Your task:
Line by line, copy the material that follows without leaving anything out.

Exercise data:
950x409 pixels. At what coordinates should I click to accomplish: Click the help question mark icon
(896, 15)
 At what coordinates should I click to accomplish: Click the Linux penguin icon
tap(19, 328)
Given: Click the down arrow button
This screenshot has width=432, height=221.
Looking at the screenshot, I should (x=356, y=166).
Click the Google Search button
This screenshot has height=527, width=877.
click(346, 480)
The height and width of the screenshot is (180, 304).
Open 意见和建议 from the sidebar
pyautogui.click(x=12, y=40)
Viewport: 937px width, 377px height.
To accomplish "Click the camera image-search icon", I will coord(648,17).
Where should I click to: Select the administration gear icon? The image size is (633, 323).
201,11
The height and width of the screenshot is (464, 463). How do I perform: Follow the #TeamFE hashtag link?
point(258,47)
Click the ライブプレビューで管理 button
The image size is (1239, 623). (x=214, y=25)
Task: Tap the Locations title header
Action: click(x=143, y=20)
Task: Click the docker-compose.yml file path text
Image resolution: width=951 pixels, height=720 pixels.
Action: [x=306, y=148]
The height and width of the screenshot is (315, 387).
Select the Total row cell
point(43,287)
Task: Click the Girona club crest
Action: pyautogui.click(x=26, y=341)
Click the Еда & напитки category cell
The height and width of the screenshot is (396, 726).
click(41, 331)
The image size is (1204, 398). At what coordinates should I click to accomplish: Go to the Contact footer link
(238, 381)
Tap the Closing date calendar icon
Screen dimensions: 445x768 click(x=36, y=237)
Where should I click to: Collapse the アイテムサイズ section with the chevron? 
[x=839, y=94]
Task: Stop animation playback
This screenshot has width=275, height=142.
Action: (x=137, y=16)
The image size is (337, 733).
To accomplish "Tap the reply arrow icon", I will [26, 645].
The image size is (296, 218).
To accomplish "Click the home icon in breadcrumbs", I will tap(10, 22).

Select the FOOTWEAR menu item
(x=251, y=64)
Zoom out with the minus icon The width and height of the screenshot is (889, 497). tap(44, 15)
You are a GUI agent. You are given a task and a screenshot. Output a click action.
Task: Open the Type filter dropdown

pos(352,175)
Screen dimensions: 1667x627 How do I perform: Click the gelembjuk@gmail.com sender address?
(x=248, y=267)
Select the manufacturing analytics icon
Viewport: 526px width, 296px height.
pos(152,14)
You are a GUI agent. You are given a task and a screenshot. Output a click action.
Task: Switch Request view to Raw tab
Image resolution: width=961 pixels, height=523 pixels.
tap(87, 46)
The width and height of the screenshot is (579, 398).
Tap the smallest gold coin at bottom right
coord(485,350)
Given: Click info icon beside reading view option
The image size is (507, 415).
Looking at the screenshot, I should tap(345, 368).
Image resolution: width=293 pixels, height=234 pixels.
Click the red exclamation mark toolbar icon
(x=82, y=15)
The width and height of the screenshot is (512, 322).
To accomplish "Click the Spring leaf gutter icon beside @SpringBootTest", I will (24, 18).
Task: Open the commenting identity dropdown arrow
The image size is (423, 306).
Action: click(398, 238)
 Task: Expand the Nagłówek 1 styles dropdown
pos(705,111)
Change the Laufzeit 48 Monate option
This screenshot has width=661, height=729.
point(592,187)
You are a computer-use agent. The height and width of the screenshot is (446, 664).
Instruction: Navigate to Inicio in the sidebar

Written solution:
950x409 pixels. At what coordinates should I click to accomplish: Click the help question mark icon
(896, 15)
 At what coordinates should I click to accomplish: Click the Linux penguin icon
tap(19, 328)
Given: Click the down arrow button
This screenshot has width=432, height=221.
Looking at the screenshot, I should (x=356, y=166).
Click the Google Search button
This screenshot has height=527, width=877.
click(346, 480)
The height and width of the screenshot is (180, 304).
Open 意见和建议 from the sidebar
pyautogui.click(x=12, y=40)
Viewport: 937px width, 377px height.
To accomplish "Click the camera image-search icon", I will coord(648,17).
Where should I click to: Select the administration gear icon? The image size is (633, 323).
201,11
The height and width of the screenshot is (464, 463). How do I perform: Follow the #TeamFE hashtag link?
point(258,47)
Click the ライブプレビューで管理 button
The image size is (1239, 623). (x=214, y=25)
Task: Tap the Locations title header
Action: click(x=143, y=20)
Task: Click the docker-compose.yml file path text
Image resolution: width=951 pixels, height=720 pixels.
Action: [x=306, y=148]
The height and width of the screenshot is (315, 387).
Select the Total row cell
point(43,287)
Task: Click the Girona club crest
Action: pyautogui.click(x=26, y=341)
Click the Еда & напитки category cell
The height and width of the screenshot is (396, 726).
click(41, 331)
The image size is (1204, 398). At what coordinates should I click to accomplish: Go to the Contact footer link
(238, 381)
Tap the Closing date calendar icon
Screen dimensions: 445x768 click(x=36, y=237)
Where should I click to: Collapse the アイテムサイズ section with the chevron? 
[x=839, y=94]
Task: Stop animation playback
This screenshot has width=275, height=142.
Action: (x=137, y=16)
The image size is (337, 733).
To accomplish "Tap the reply arrow icon", I will [26, 645].
The image size is (296, 218).
To accomplish "Click the home icon in breadcrumbs", I will tap(10, 22).

Select the FOOTWEAR menu item
(x=251, y=64)
Zoom out with the minus icon The width and height of the screenshot is (889, 497). tap(44, 15)
You are a GUI agent. You are given a task and a screenshot. Output a click action.
Task: Open the Type filter dropdown

pos(352,175)
Screen dimensions: 1667x627 How do I perform: Click the gelembjuk@gmail.com sender address?
(x=248, y=267)
Select the manufacturing analytics icon
Viewport: 526px width, 296px height.
pos(152,14)
You are a GUI agent. You are given a task and a screenshot. Output a click action.
Task: Switch Request view to Raw tab
Image resolution: width=961 pixels, height=523 pixels.
tap(87, 46)
The width and height of the screenshot is (579, 398).
Tap the smallest gold coin at bottom right
coord(485,350)
Given: Click info icon beside reading view option
The image size is (507, 415).
Looking at the screenshot, I should tap(345, 368).
Image resolution: width=293 pixels, height=234 pixels.
Click the red exclamation mark toolbar icon
(x=82, y=15)
The width and height of the screenshot is (512, 322).
To accomplish "Click the Spring leaf gutter icon beside @SpringBootTest", I will (24, 18).
Task: Open the commenting identity dropdown arrow
The image size is (423, 306).
Action: click(398, 238)
 Task: Expand the Nagłówek 1 styles dropdown
pos(705,111)
Change the Laufzeit 48 Monate option
This screenshot has width=661, height=729.
point(592,187)
You are a computer-use agent. The height and width of the screenshot is (446, 664).
Instruction: Navigate to Inicio in the sidebar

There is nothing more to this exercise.